The innovation, which is claimed to be a world first, uses high-frequency ultrasound to produce microscopic resolution images of the microstructure and maps the relationship between stresses and strains in the material (the elasticity matrix). By accurately measuring the speed of sound across the surface of these crystals, their orientation and the elasticity of the material can be revealed.

According to Nottingham University, this EPSRC-funded technology is beginning to be used in areas such as aerospace to understand the performance of new materials and manufacturing processes. The progress will also launch a new area of ​​research as the technique is being used as an entirely new way to evaluate materials for improving safety in systems such as jet engine turbine blades, or in developing new designer alloys with tailor-made stiffness.
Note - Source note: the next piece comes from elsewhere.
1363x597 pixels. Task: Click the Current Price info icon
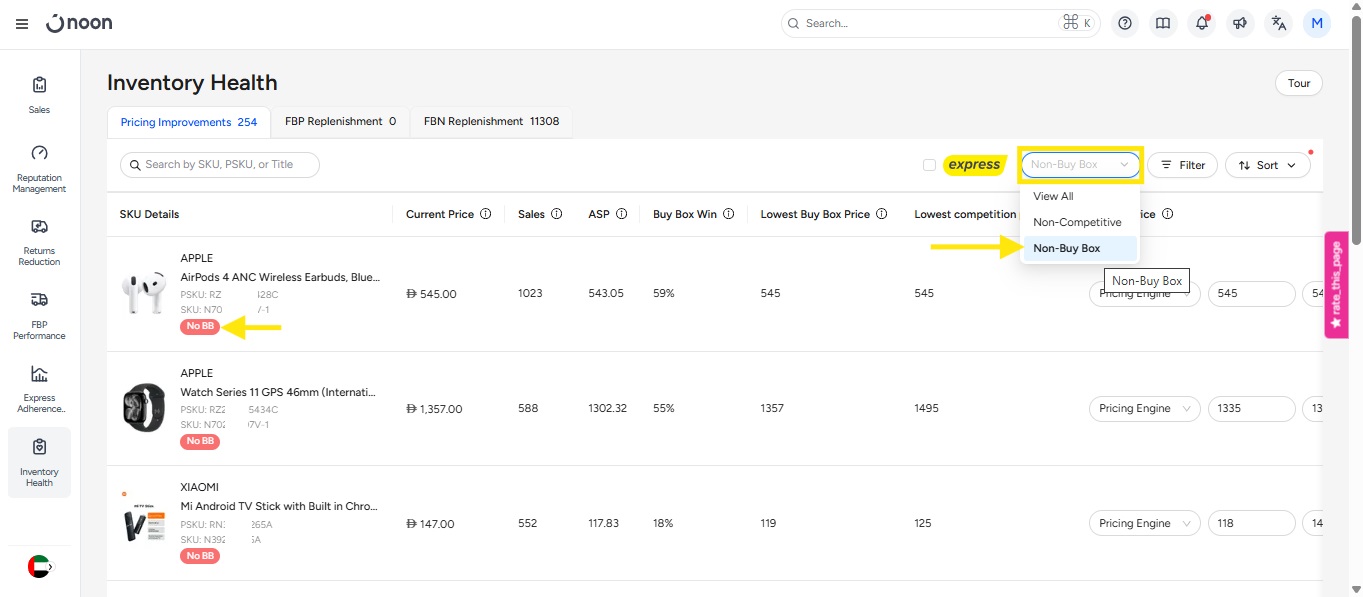click(x=486, y=214)
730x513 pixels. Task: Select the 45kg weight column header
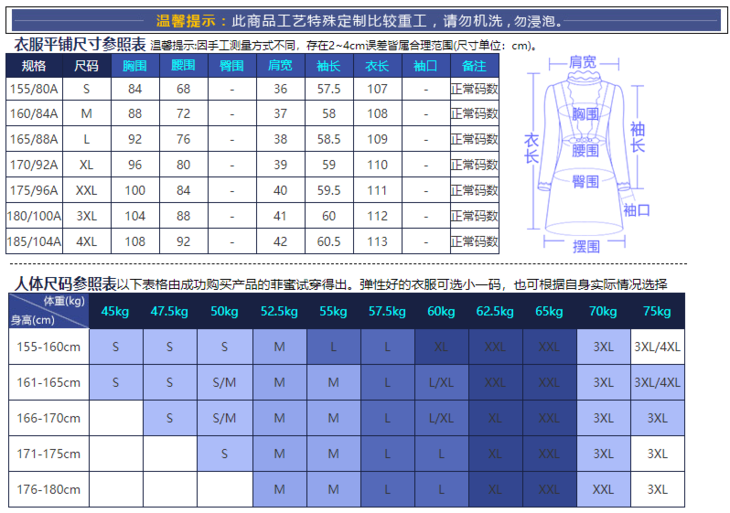click(116, 311)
In a statement, Paul Dryburgh, co-lead of the study in the Optics and Photonics Research Group at Nottingham University, said: “Many materials are made of small crystals. The shape and stiffness of these crystals are essential to the material’s performance. This means that if we try to pull on the material, such as a spring, its extensibility depends on the size, shape and orientation of each of these hundreds, thousands, or even millions of crystals.This complex behavior makes it impossible to estimate the inherent microscopic stiffness. This has been a problem for over 100 years because we didn’t have enough resources to measure this property.”

“The development of SRAS++ is a remarkable breakthrough as it is the first method to measure the elasticity matrix without knowing the distribution of crystals in the material,” added co-author, Professor Matt Clark, also of the Optics and Photonics Research group. “SRAS does not require demanding preparation of a single crystal; it is fast and offers unparalleled measurement accuracy. The speed of the technology is such that we estimate that we can repeat all historical elasticity measurements from the past 100 years in the next six months.”

Previously, the only way to measure the elasticity matrix was to cut the part or grow a single crystal of the material, a process that cannot be performed for many materials, including titanium alloys used in jet engines. Estimates are that less than 200 of the many thousands of materials have their elasticity measured. As a result, the elasticity of most industrial materials is unknown, with significant – and potentially dangerous – uncertainty in the performance of the material used.

With laser ultrasound, ultrasound can be created in a 200 µm area. By measuring the speed of sound across each crystal, the researchers can tell the shape of the crystals and the elasticity matrix of the material on a microscopic scale. Sound travels 10 times faster over the surface of metals than through air (at ~3000m/s).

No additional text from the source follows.